→ Supplied material
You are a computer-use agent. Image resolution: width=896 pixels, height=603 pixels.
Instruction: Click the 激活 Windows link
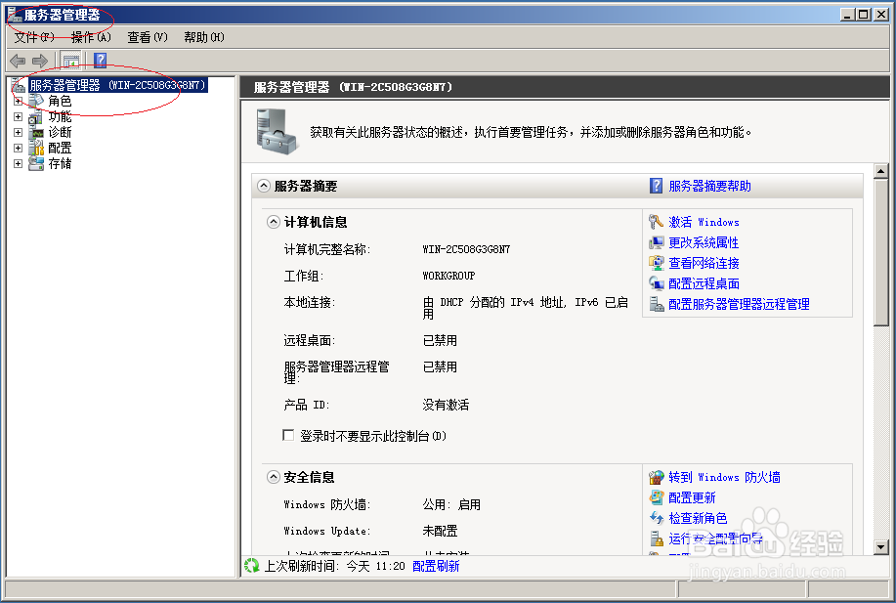tap(704, 222)
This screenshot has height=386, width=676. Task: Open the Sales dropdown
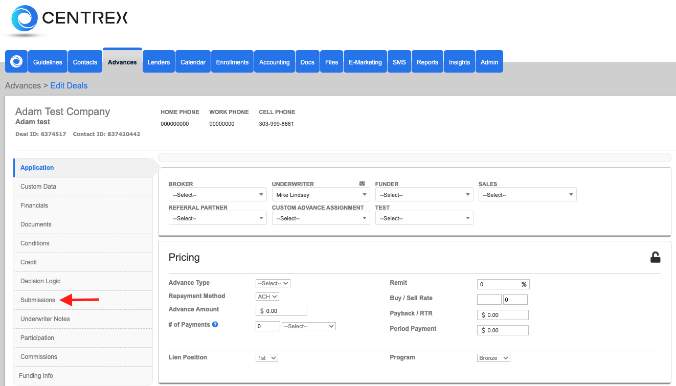(x=527, y=194)
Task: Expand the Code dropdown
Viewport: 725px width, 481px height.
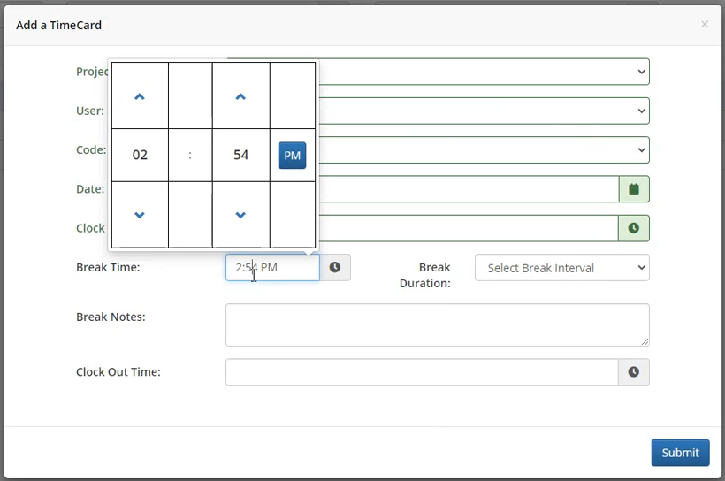Action: [482, 150]
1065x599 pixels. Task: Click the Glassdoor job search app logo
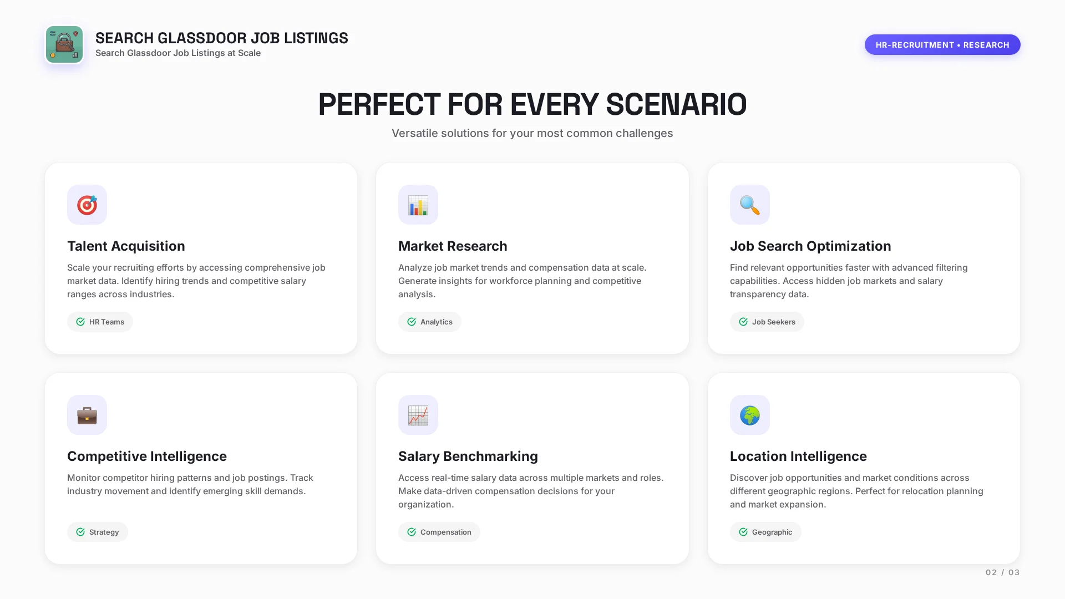click(64, 44)
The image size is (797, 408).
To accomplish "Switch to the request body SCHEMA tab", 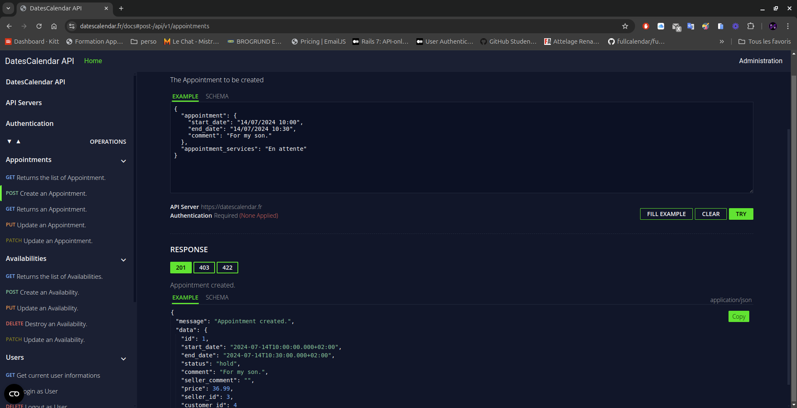I will tap(217, 96).
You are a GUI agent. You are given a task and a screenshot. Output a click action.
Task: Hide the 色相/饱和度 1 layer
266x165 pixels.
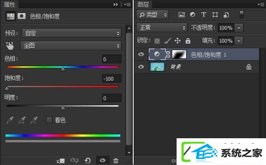(141, 54)
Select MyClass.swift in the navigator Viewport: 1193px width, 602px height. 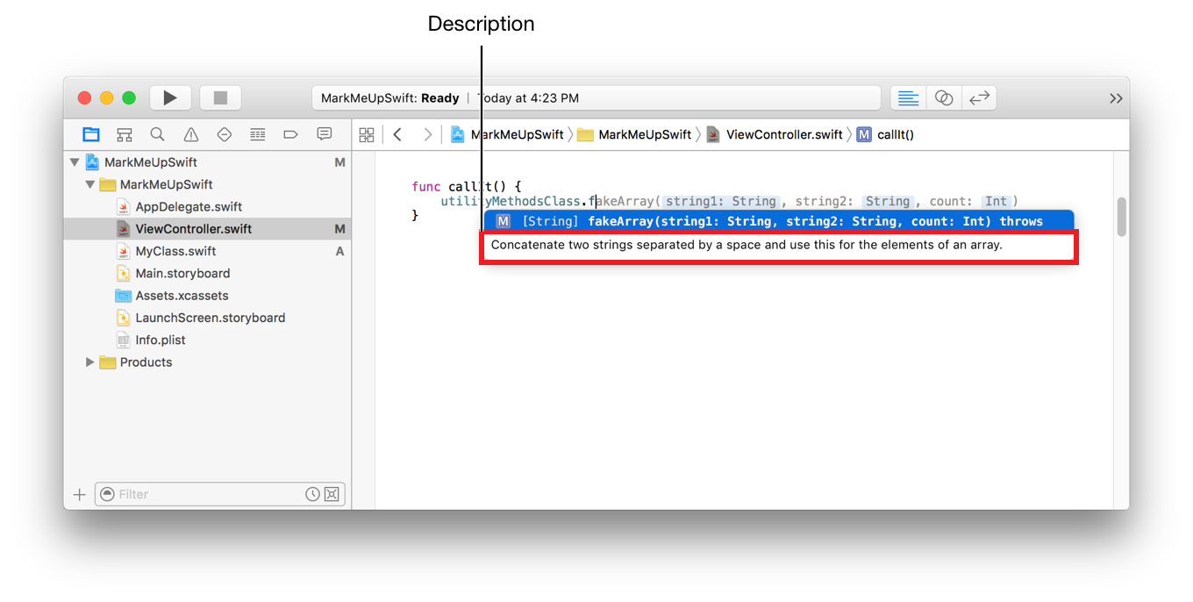(175, 251)
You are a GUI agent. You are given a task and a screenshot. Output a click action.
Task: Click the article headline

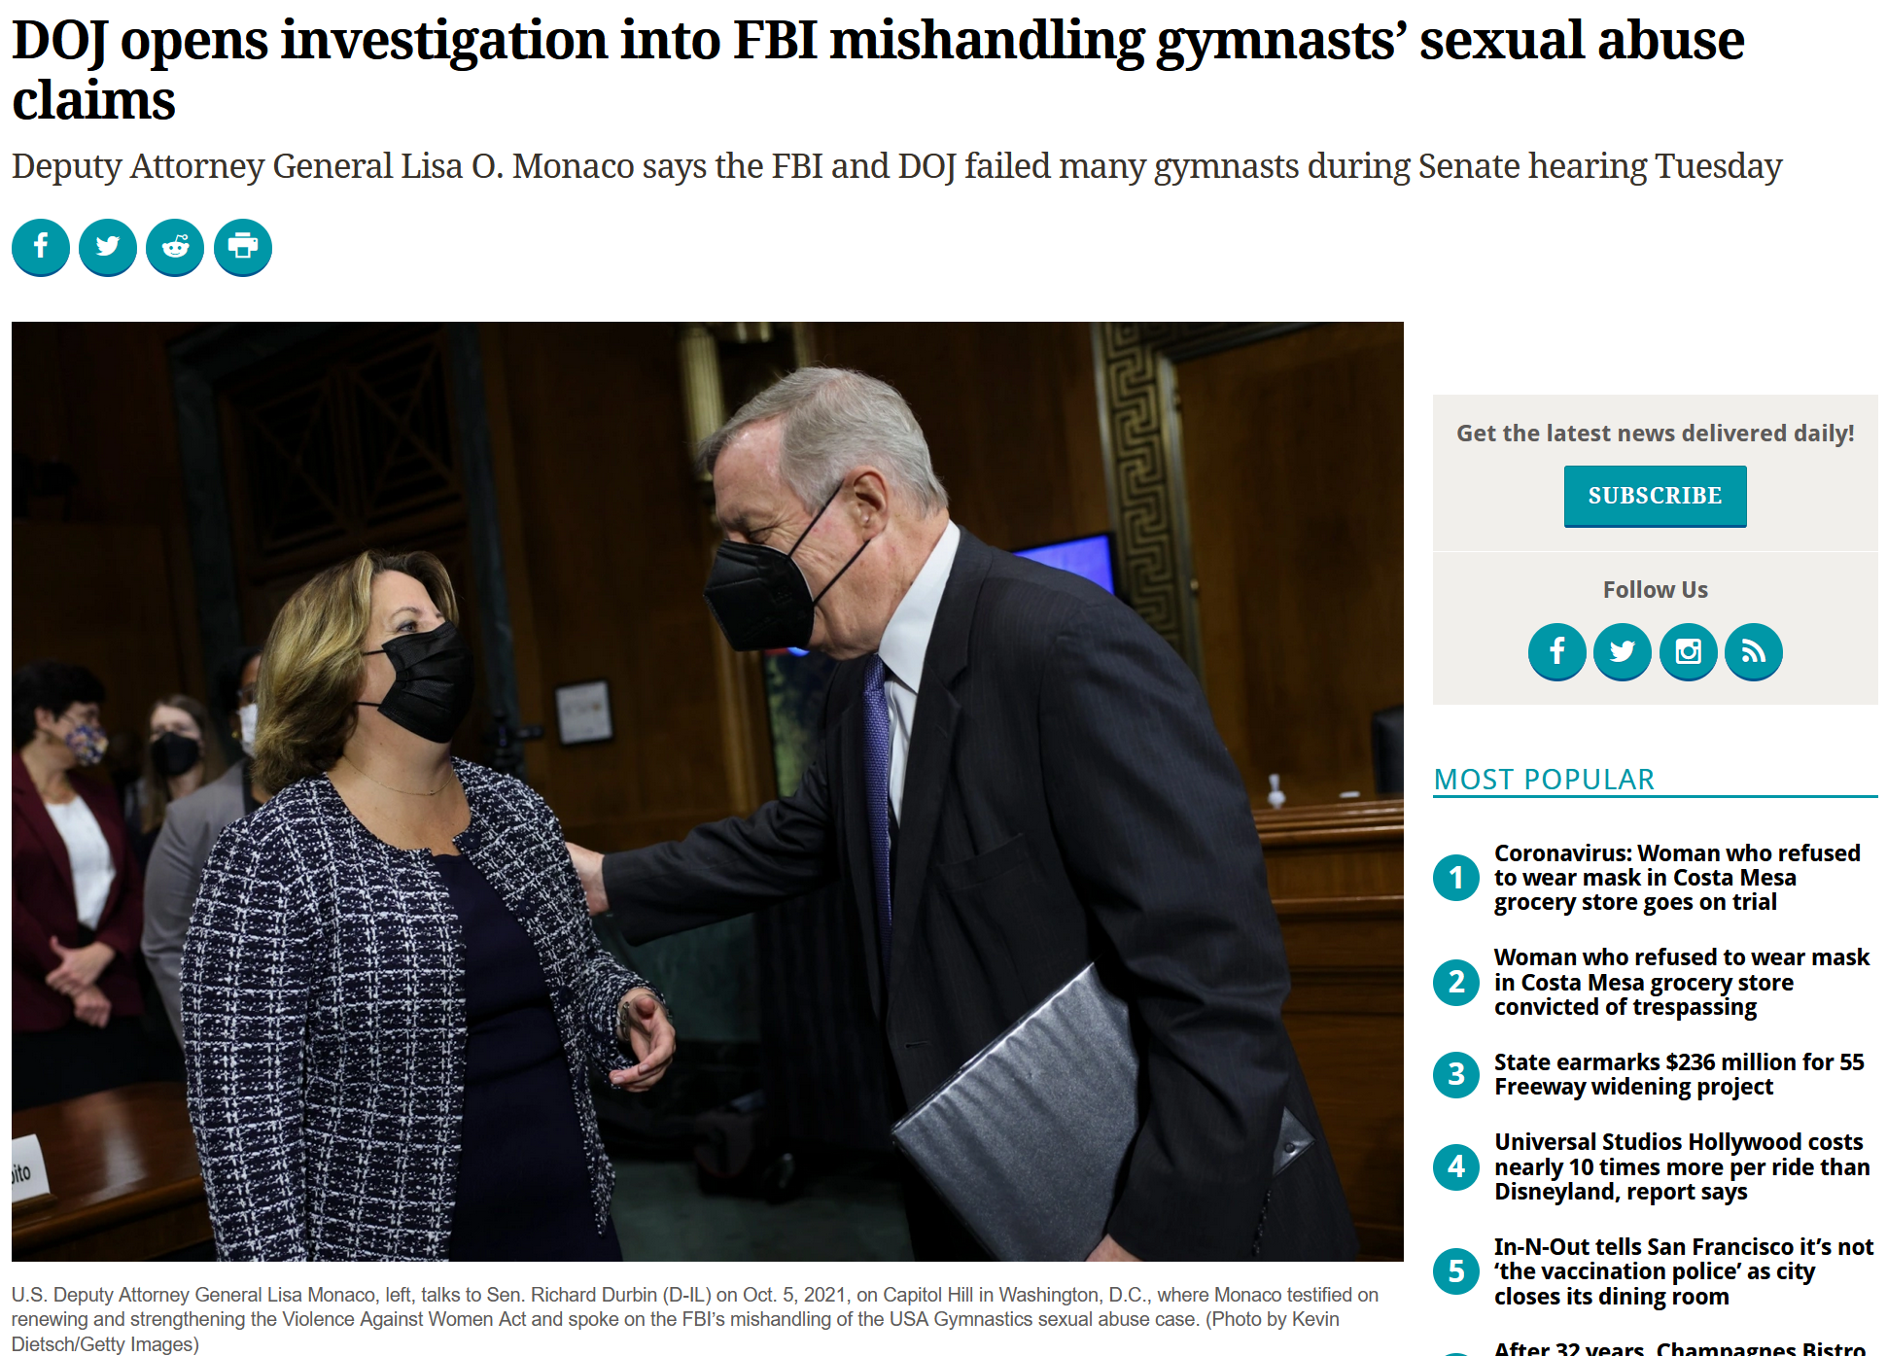coord(878,70)
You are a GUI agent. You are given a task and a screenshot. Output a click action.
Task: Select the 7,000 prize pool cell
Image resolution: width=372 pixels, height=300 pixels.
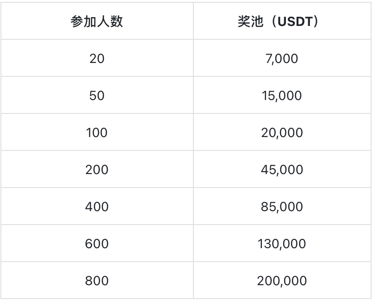tap(282, 58)
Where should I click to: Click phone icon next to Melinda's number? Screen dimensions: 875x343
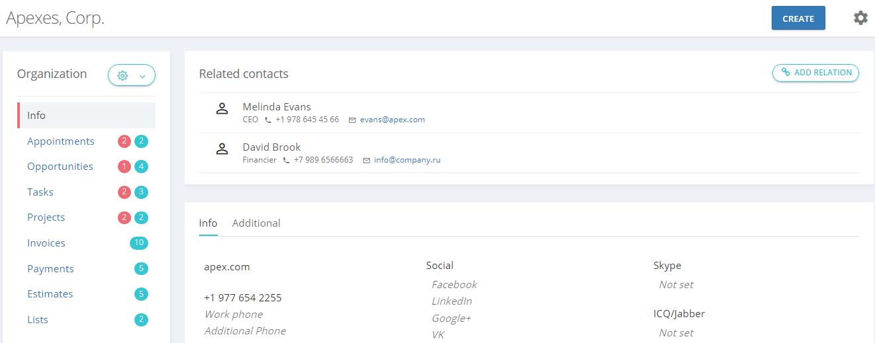(x=268, y=120)
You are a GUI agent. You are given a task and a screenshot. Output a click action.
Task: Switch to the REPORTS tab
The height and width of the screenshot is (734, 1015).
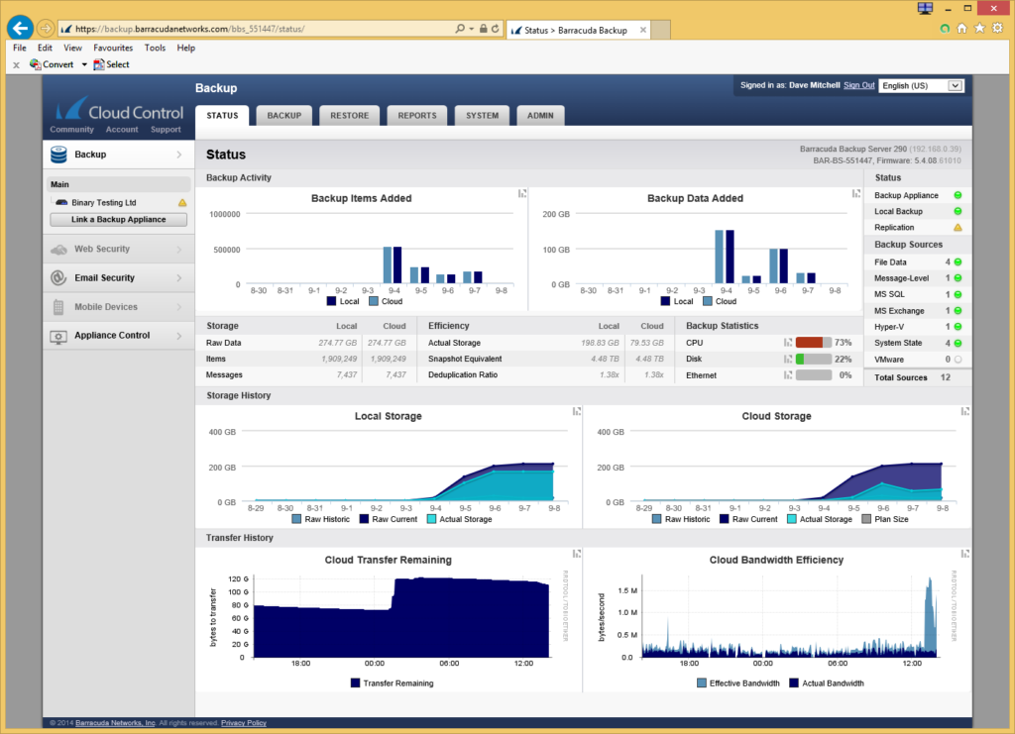[x=416, y=115]
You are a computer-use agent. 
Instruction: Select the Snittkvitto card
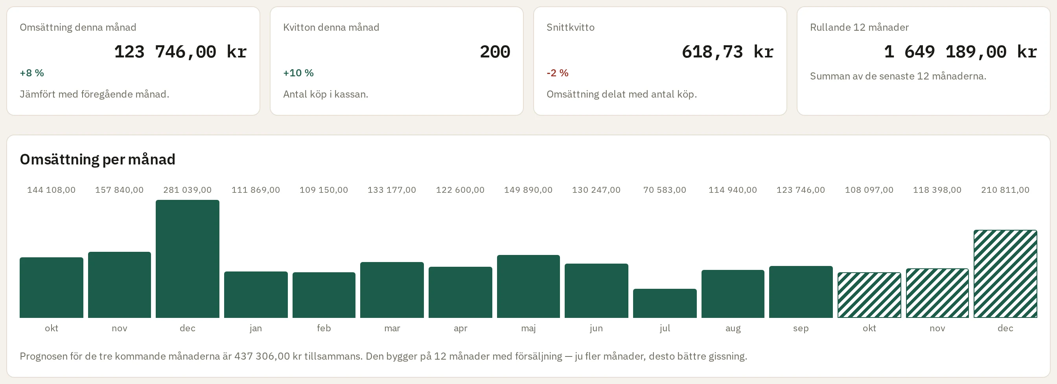pyautogui.click(x=660, y=61)
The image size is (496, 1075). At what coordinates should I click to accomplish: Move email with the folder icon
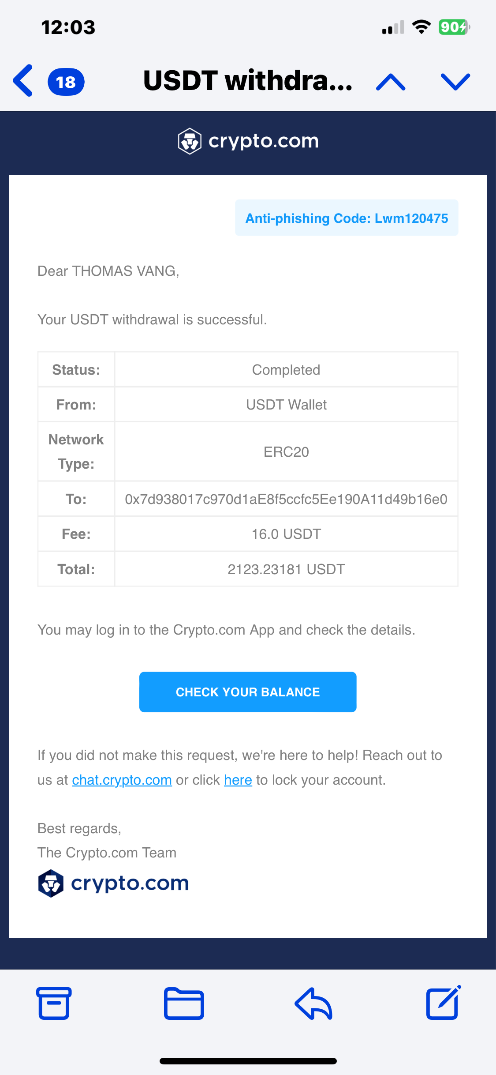click(x=184, y=1004)
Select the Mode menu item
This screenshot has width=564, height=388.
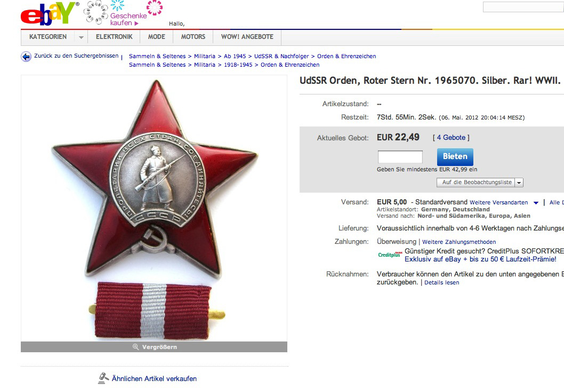157,37
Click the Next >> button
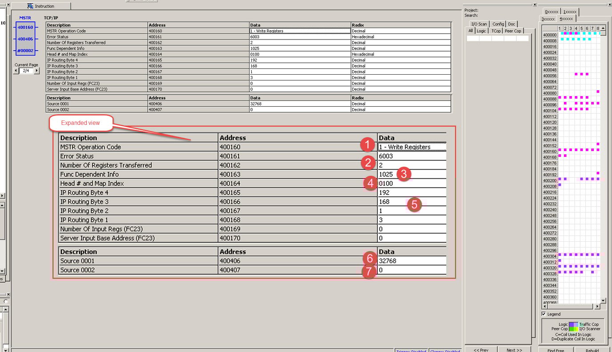612x352 pixels. 514,350
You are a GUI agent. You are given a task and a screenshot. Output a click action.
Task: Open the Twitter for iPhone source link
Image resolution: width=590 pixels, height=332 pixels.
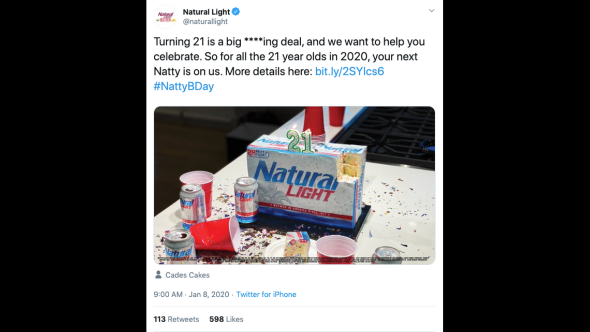click(266, 294)
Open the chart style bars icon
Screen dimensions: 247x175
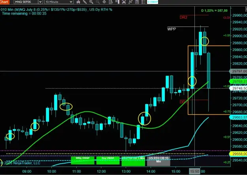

→ Requirement
Write out word for word the lines above that run from the one with "Image resolution: width=372" to the one with "Select the Mode menu item". Include both end lines; exclude the images.

→ Result of this exercise
Image resolution: width=372 pixels, height=300 pixels.
tap(282, 58)
Where should I click to: Click phone icon next to Melinda's number? Screen dimensions: 875x343
(x=268, y=120)
You are a GUI agent. You are given a task and a screenshot. Output a click action.
Task: Switch to the REPORTS tab
The height and width of the screenshot is (734, 1015).
[x=416, y=115]
You are a computer-use agent. 
Instruction: Select the Snittkvitto card
pyautogui.click(x=660, y=61)
The image size is (496, 1075). At what coordinates should I click to accomplish: Move email with the folder icon
click(x=184, y=1004)
Select the Mode menu item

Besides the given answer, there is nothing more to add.